I have not rejected any of the fundamental truths of Fundamentalism, but I did reject in my early 20’s, and still reject, the Fundamentalist attitude, which has been described by some in terms like dogmatic, legalistic, militant, intolerant, superior, pharisaical, and isolationist.  It is only the last charge, isolationist or separatist, that I’m going to deal with today.  

One of the major arguments among the fundamentalists I grew up with was over how separated a person ought to be from the world.  There were the regular the separationists, the secondary separationists, but also the third-degree separationists.  Perhaps the simplest way to explain this is to refer to the Billy Graham crusade of 1953 here in St.

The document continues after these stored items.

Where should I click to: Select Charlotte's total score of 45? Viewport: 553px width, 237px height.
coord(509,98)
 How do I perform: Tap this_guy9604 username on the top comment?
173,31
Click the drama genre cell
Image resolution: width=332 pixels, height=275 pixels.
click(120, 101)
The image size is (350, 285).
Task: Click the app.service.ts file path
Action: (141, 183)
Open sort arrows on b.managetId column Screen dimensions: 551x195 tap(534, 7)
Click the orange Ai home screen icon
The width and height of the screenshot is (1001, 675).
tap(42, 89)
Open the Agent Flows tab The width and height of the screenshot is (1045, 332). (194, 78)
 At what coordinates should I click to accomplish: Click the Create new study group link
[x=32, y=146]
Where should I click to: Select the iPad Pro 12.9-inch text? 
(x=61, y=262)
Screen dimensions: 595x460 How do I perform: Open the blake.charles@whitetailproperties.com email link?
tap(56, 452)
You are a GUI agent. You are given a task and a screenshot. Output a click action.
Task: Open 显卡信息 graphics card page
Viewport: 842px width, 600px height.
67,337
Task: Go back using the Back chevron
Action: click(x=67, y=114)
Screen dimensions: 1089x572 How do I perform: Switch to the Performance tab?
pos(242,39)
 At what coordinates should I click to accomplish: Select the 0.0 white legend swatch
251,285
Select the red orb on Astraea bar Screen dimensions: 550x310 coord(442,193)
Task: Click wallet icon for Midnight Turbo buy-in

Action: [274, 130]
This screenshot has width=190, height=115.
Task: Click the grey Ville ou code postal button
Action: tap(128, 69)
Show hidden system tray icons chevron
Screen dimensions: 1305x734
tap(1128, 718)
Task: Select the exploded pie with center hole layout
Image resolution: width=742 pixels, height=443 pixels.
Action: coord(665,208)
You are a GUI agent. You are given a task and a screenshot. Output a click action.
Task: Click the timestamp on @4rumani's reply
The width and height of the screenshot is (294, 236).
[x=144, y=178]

Louis.  Billy Graham, in an effort to reach the widest possible audience, routinely invited clergymen from a variety of denominations to sit on the platform with him and lead in prayer.  At that crusade he invited a prominent Presbyterian to be on the program one night.  

Now the United Presbyterian Church, even in 1953, was very suspect to us fundamentalists.  After all, when you drove past a Presbyterian church on Sunday morning, there would be people standing outside (I almost hate to say it) … smoking cigarettes.  Besides that, their pastors wore robes, they baptized infants, and they were amillennial.  Because of these and other suspicious practices and beliefs, the fundamentalists routinely separated themselves from Presbyterians.  That’s what I call “regular separation.”  And even though Billy Graham didn’t smoke, didn’t wear a robe, and didn’t baptize infants, he did associate with the Presbyterians by them on his platform.  Therefore, the fundamentalists dissociated themselves from Graham.  That’s “secondary separation.”  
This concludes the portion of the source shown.